Biogeography essentially is the scientific acknowledgement that there’s a certain pattern in how nature distributes plants and animals across a given environment over time. If it’s true that nature always finds a way, it’s equally true that it’s not always obvious how it goes about it. Why trees, mushrooms, bacteria, sponges, apes, salamanders and amoebae naturally live where they do and when isn’t trivial science. Biogeography is a systematic way of getting clues to how nature fills available environmental niches with life. It has become a fundamental tool in such fields as conservation biology and landscape ecology.

“How extensive is the range of individual harpacticoid copepod species out here? Right now, we have no idea,” Thistle said. “Do they have ranges of hundreds of kilometers or just a few? We hope to find that out.”

One practical, ecological reason for why it matters where benthic (bottom-dwelling) copepods live and what species they are touches on humankind’s historic use of the oceans as dumping grounds. Few of the world’s deepest places have escaped this insidious insult from modernity. Untold tons of highly lethal chemicals, including some of the most lethal gases ever made—from sarin to mustard—along with radioactive waste litter Earth’s seafloors. The deep waters off the U.S. west coast contain them all—some charted, some not.

If a species of harpacticoids is found to have a great range, such dumping may have only localized impact; whereas if the same species is confined to a small area, toxins dumped on top of them could wipe them out. This is equally true of all bottom-dwelling life forms, not just copepods. “The wider the ranges, the less we have to worry about driving some species to extinction,” Thistle said.

But Thistle is quick to justify such research on other grounds, namely, what it means for the generation of oceanographers poised to succeed him. Experiences offered by NSF-supported research missions such as this are invaluable to his field’s future. “You can’t train oceanographers in a lab—you must go to sea,” he said. “What we’re doing is for the scientists of tomorrow.”
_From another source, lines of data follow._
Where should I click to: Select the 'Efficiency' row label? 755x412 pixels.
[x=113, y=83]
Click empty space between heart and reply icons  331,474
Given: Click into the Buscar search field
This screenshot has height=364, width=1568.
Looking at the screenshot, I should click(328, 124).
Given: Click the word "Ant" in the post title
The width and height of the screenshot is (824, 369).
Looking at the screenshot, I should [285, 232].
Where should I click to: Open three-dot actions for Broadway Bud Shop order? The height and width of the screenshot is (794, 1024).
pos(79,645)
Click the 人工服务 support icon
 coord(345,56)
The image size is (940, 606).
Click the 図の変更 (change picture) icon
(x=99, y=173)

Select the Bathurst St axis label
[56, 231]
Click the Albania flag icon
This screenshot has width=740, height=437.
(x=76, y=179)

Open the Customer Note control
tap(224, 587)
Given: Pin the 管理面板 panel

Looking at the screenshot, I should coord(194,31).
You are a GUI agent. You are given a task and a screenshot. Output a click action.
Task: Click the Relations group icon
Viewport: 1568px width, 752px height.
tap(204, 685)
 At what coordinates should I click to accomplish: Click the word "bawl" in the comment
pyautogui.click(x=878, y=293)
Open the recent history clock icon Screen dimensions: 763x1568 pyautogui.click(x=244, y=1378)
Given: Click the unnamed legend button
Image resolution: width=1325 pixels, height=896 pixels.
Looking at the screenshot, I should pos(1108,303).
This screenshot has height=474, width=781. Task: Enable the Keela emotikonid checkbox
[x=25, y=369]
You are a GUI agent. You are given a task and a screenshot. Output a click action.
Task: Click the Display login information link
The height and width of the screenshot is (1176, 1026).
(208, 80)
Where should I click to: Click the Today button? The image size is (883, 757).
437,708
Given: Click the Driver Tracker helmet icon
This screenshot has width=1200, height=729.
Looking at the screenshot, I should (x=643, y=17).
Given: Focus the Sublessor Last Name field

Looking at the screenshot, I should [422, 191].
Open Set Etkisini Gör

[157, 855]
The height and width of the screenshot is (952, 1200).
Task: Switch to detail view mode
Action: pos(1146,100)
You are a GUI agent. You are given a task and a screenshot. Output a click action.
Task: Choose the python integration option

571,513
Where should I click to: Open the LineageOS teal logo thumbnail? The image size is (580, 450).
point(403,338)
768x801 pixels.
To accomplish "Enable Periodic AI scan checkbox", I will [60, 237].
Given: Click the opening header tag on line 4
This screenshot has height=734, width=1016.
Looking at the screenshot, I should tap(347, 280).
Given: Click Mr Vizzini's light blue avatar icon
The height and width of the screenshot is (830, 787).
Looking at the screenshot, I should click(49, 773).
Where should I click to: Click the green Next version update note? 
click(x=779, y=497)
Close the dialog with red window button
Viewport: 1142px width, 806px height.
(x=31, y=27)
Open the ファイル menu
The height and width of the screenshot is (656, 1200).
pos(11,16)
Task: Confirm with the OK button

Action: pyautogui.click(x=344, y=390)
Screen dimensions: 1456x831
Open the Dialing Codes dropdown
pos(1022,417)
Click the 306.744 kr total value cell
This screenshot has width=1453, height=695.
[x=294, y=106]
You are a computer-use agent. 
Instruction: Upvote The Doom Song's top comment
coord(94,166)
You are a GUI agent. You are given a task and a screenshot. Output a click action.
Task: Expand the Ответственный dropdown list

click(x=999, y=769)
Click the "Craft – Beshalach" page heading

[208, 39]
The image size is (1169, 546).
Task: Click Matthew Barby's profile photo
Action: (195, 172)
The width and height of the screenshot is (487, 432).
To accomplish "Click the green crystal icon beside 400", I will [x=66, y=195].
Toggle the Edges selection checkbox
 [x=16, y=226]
He points to his two doctoral students aboard, Erin Easton, of Crown Point, Indiana, and Melissa Rohal, of Columbus, Ohio, as good examples. Erin, a team leader for this project, already has shown promise in identifying copepods with both microscopes and DNA sequencing technology. She envisions a career in teaching. Melissa is drawn to deep-sea exploration in general and is seeking her niche in research. Both young women are intensely focused and are making the most of this rare training experience at sea, the first extended research cruise for both.

Thinking Small

Biologists who spend their careers studying large things, E.O. Wilson has suggested, shouldn’t nurse any conceits about the importance of their work. Wilson should know—he built a reputation as one of the world’s greatest naturalists by studying ants. Are the obscure, minuscule, denizens of the deep studied by Thistle and his students any less worthy of study than annoying visitors to a picnic?

In his masterful biography, The Naturalist (1995, 2006), Wilson reflected on the small things that make biology the endlessly fascinating science it is. Although written mainly for the life terrestrial, his words apply equally well to the life aquatic:

“The key to taking the measure of biodiversity lies in a downward adjustment of scale. The smaller the organism, the broader the frontier and the deeper the unmapped terrain. Conventional wildernesses of the overland trek may indeed be gone. Most of Earth’s largest species—mammals, birds and trees—have been seen and documented. But microwildernesses exist in a handful of soil or aqueous silt collected almost anywhere in the world. They at least are close to a pristine state and still unvisited. Bacteria, protistans, nematodes, mites, and other minute creatures swarm around us, an animate matrix that binds Earth’s surface. They are objects of potentially endless study and admiration, if we are willing to sweep our vision down from the world lined by the horizon to include the world an arm’s length away. A lifetime can be spent in a Magellanic voyage around the trunk of a single tree.” — F.S.